* GOAL OF THE EXERCISE
Transcribe the listing below only from the line with "يلا كورة - yallakora (39, 1973)" up to and including the line with "مصادر التعليم (39, 794)".

* MATERIAL FOR THIS TASK
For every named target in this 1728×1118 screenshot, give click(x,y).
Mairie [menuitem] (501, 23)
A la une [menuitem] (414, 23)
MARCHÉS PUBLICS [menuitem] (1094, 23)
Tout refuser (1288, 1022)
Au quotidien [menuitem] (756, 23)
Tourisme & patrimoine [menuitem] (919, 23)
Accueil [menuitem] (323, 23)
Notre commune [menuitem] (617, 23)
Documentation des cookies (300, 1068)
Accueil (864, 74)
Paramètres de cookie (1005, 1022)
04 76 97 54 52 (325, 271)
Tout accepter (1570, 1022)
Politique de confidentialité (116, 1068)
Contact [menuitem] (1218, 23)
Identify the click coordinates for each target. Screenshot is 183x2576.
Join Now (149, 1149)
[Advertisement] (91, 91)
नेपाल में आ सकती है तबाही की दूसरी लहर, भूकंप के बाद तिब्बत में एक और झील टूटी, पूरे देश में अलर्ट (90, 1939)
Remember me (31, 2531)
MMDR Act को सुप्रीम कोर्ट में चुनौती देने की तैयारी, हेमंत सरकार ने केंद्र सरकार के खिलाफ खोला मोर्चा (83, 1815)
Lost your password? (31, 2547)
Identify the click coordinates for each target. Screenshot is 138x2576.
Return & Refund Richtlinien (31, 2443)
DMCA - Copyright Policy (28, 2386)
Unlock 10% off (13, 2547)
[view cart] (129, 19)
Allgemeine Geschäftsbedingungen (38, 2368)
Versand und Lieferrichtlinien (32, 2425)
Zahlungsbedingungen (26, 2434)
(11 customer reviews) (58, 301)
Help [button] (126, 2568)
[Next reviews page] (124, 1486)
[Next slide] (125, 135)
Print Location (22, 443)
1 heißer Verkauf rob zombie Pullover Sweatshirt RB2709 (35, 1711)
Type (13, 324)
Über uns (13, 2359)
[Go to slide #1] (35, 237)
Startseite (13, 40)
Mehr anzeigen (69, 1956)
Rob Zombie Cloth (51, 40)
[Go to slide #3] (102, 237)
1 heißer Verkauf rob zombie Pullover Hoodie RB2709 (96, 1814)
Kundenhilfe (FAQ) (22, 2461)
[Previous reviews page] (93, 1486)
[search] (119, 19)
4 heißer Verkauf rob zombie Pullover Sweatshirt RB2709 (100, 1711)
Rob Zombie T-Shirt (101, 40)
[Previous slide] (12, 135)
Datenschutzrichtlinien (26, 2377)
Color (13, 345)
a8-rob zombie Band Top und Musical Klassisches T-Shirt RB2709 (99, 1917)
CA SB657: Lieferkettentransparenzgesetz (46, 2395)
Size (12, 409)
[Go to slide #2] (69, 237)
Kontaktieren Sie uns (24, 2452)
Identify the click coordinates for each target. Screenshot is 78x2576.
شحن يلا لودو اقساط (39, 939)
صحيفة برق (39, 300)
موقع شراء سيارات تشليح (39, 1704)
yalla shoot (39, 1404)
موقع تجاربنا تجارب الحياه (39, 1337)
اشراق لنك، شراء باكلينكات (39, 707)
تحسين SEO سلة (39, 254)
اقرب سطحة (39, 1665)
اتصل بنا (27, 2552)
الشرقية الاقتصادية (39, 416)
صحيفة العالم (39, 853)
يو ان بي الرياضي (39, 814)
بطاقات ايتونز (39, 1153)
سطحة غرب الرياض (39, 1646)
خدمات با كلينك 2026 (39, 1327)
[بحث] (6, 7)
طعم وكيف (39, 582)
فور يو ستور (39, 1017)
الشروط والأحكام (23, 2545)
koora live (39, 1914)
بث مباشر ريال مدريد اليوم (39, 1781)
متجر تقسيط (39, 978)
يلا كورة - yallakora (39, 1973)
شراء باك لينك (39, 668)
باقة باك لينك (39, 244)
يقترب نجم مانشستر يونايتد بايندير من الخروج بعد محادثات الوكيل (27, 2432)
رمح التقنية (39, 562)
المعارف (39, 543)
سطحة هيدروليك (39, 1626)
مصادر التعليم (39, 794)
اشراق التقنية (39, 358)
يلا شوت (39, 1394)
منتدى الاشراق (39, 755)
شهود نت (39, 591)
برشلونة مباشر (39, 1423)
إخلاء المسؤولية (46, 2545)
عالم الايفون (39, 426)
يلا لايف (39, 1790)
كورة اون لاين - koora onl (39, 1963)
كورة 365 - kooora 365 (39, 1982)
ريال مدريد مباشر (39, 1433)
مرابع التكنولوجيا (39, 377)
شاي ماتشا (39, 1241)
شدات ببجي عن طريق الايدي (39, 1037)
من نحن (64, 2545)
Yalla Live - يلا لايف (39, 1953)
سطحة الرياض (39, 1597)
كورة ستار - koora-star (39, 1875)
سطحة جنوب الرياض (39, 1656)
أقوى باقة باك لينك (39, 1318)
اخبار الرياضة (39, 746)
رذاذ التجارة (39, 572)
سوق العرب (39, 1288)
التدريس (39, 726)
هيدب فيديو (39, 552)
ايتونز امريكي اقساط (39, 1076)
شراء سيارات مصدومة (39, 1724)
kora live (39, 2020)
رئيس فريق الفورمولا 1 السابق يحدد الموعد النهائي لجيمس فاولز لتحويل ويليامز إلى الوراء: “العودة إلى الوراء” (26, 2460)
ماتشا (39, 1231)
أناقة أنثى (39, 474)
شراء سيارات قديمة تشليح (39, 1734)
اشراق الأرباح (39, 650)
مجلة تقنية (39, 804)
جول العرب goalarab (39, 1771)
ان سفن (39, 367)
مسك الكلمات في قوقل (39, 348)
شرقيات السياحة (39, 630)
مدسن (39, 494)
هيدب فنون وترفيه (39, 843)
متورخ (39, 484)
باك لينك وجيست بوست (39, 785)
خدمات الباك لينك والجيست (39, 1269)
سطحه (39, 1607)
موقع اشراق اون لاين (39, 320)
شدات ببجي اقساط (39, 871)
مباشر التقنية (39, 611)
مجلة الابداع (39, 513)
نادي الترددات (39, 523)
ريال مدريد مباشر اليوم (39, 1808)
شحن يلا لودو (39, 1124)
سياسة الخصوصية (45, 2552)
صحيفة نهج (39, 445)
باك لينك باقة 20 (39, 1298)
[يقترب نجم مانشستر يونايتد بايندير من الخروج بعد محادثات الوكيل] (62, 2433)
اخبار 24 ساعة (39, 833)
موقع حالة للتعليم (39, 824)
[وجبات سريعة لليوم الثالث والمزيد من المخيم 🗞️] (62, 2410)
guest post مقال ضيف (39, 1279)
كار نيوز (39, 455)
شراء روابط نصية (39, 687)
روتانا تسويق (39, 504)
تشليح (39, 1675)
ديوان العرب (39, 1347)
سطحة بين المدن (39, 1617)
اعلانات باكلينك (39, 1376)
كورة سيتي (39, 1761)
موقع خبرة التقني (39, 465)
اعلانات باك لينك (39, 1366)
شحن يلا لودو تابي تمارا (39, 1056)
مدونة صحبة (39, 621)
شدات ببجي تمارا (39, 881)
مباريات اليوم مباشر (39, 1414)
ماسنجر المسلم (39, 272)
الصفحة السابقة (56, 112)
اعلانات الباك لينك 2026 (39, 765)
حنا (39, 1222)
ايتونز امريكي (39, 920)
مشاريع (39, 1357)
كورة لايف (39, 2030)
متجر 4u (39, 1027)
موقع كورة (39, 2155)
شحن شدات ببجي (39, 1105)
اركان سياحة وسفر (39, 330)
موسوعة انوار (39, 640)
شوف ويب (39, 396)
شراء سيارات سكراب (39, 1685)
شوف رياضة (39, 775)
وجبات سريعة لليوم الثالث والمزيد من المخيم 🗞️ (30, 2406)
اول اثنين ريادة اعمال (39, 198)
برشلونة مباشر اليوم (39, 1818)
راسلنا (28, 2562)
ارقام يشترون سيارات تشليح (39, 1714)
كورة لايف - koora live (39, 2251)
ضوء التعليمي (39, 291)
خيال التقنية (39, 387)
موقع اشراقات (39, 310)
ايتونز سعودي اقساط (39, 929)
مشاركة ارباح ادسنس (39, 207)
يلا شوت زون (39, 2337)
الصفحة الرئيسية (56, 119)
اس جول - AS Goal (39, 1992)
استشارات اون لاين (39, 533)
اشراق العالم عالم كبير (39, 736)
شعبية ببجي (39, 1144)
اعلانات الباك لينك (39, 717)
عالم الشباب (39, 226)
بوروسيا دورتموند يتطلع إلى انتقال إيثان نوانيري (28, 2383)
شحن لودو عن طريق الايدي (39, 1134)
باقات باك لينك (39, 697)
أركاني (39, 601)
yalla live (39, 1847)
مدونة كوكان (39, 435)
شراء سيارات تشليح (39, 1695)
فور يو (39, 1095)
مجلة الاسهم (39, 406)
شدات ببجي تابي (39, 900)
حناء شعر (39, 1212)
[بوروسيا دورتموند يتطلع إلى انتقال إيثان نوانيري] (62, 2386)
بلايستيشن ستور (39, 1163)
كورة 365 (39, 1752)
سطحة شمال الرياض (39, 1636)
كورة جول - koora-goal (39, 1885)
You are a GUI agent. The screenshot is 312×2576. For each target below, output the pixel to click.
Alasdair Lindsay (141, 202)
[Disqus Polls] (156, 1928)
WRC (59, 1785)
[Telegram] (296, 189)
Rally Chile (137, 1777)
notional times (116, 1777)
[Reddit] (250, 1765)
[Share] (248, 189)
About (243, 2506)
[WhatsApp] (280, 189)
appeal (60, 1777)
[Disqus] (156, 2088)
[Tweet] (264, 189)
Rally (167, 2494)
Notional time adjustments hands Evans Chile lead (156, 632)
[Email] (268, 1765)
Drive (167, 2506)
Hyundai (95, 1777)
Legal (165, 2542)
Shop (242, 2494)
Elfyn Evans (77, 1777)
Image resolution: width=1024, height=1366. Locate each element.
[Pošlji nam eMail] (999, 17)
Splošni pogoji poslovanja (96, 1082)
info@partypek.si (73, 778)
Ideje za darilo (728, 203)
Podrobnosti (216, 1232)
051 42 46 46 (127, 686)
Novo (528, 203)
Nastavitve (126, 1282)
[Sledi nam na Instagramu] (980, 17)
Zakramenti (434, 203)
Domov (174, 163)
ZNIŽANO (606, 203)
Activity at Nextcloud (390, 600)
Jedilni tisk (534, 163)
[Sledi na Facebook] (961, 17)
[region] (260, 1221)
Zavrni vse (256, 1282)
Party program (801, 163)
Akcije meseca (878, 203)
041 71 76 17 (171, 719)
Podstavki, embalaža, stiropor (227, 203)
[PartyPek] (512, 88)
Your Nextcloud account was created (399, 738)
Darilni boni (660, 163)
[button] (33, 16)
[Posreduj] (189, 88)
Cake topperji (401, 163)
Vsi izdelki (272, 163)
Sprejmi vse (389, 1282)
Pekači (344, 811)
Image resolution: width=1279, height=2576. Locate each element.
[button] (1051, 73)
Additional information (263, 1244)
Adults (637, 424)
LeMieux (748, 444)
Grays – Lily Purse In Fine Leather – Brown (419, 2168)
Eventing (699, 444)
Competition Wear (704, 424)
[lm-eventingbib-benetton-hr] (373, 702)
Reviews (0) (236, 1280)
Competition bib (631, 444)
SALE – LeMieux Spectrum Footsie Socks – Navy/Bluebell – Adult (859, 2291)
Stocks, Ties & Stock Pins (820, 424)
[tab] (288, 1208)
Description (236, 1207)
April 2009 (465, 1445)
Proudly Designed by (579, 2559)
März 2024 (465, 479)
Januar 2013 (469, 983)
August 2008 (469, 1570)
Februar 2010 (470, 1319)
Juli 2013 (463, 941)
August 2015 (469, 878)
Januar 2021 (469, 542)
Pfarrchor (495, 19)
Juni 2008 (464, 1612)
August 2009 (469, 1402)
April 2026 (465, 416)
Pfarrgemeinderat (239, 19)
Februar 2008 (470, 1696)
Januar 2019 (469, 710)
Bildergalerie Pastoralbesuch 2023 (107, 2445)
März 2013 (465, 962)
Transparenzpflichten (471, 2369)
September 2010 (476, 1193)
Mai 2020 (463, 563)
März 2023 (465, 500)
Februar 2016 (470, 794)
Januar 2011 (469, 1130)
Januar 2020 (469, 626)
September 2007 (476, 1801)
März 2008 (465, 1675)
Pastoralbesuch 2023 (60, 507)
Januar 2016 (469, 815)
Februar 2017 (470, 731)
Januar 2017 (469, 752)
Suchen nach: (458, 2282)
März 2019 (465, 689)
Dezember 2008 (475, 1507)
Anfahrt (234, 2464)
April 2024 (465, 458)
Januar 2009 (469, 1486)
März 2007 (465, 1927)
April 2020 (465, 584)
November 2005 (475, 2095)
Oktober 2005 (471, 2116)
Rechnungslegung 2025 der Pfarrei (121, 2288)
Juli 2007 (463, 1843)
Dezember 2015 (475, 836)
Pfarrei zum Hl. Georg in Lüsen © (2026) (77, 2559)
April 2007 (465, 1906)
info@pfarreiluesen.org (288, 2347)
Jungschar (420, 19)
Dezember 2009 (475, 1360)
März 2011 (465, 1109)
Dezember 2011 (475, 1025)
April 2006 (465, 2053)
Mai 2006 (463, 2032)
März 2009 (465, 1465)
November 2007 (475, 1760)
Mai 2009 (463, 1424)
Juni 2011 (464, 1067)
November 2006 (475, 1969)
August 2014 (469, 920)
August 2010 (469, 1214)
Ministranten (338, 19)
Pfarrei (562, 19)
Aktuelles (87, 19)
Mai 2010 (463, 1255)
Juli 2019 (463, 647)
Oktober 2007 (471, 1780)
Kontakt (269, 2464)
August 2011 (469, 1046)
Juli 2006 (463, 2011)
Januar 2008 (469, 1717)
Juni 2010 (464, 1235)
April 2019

* OUTPUT FOR THIS EXERCISE
يلا كورة - yallakora (39, 1973)
شراء باك لينك (39, 668)
باقة باك لينك (39, 244)
يقترب نجم مانشستر يونايتد بايندير من الخروج بعد محادثات الوكيل (27, 2432)
رمح التقنية (39, 562)
المعارف (39, 543)
سطحة هيدروليك (39, 1626)
مصادر التعليم (39, 794)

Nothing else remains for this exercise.